A while back there was a relevant blog post making the rounds that encouraged “radical candor in workplace leaders.” It was true then. Even more so, in these conversationally complicated days.
The well written and well thought out piece, authored by a former Googler, addresses the need for, as the author puts it, creating “bull****-free zones where people love their work and working together.”
However, inside the call for radical candor lies a hidden danger. Leaving out the emotional intelligence dimension of this call to practice can be hazardous and unsafe.
When summoning up our will power to speak the truth, we run a risk if we're not paying attention to which part of us is performing here! Is it ego us? Or unbiased, neutral us? Mistake one for the other and the impact we want is the last one we'll get.
In short, calling for “radical candor” is a clarion appeal not just to practice it with others but more importantly, to practice it first within ourselves. Self-application is the critical part of the action. It is also the easiest part to forget.
Too many leaders operate only from positional authority, not influential power. In this instance, their use of candor can mask aggression. Their brutal honesty can become a self-serving weapon, protecting them from perceived threats while keeping workers at a defensive and safe distance.
One consequence of unchecked candor is fear in the person on the receiving end. Ego-driven candor can disengage, distance, de-power, and polarize—creating the opposite outcome of what leaders want and need for their long-term scalable success.

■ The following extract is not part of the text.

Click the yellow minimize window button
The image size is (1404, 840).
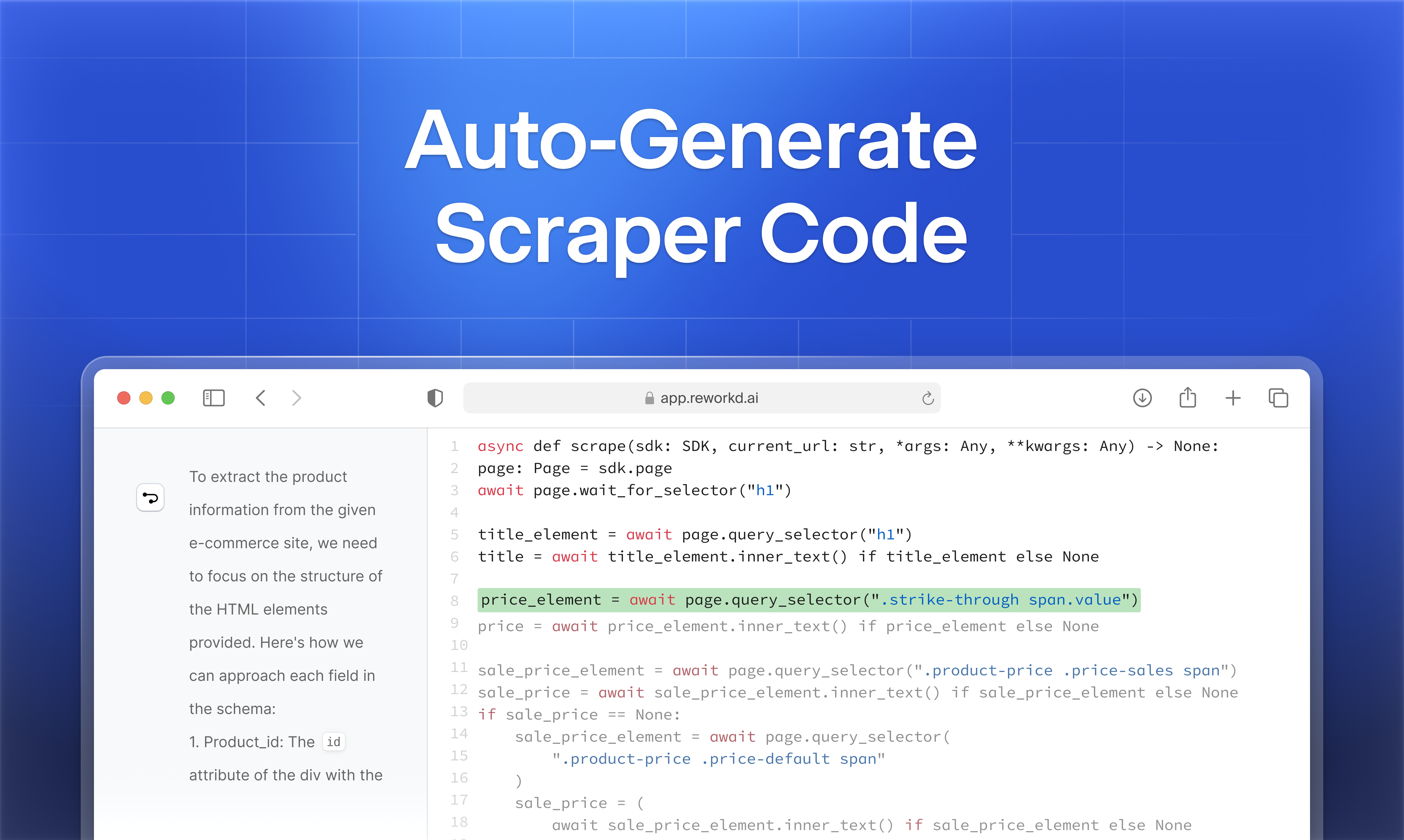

Around such leaders, team players can feel treated as if they were commodities. They can feel reduced in stature and marginalized. Their intrinsic values appear dismissed. When individual contributors become commodities, their uniqueness as a person vanishes. In addition, when employees feel like commodities in the eyes of their leaders, they can buy in to this loss of perceived value over time, and ultimately believe it to be a true refection of themselves. Multiply this effect across teams, units and divisions, and a ghost culture can rise.
The problem with effective smack-down leaders is that all too often they tend to smack down the very players they rely on to set them up and win. In calls for candor, if self-serving only, we undervalue those who provide value.
How effective is your expression of candor? Here are 10 simple ways to measure.
Your candor is effective if:
- Others express their appreciation freely without your asking for it
- You see improvement in attitude, behavior, responsibility and skills
- Engagement and cooperation increases
- People show more positive interdependence on each other
- Tolerance of differences grows
- Diversity is encouraged
- Others tell less and ask more
- Group think happens more
- Fear lessens
- Creativity thrives
Your candor isn’t effective if:
- People clam up and shut down
- No improvements is seen across attitude, behavior, responsibility and skills
- Doubt and suspicion pervades
- Isolated subject matter expertise rules
- Intolerance and impatience of other points-of-view grow
- Territorialism and silos grow
- Commanding is seen as strength; asking is seen as weakness
- Upper management decides without perspective from the floor
- Fear increases
- Innovation declines
Before expressing radical candor, how about asking a radical question, one that when we ask ourselves and answer honestly may just bring about a radical difference. How about asking ourselves; "What is the root and origin of my candor? A follow up question could be, "Who then is my radical candor serving, me or who I want to be radically canor with?"
The honest answers to these two questions have the power to radically enlighten and be positively transformative for us and for others.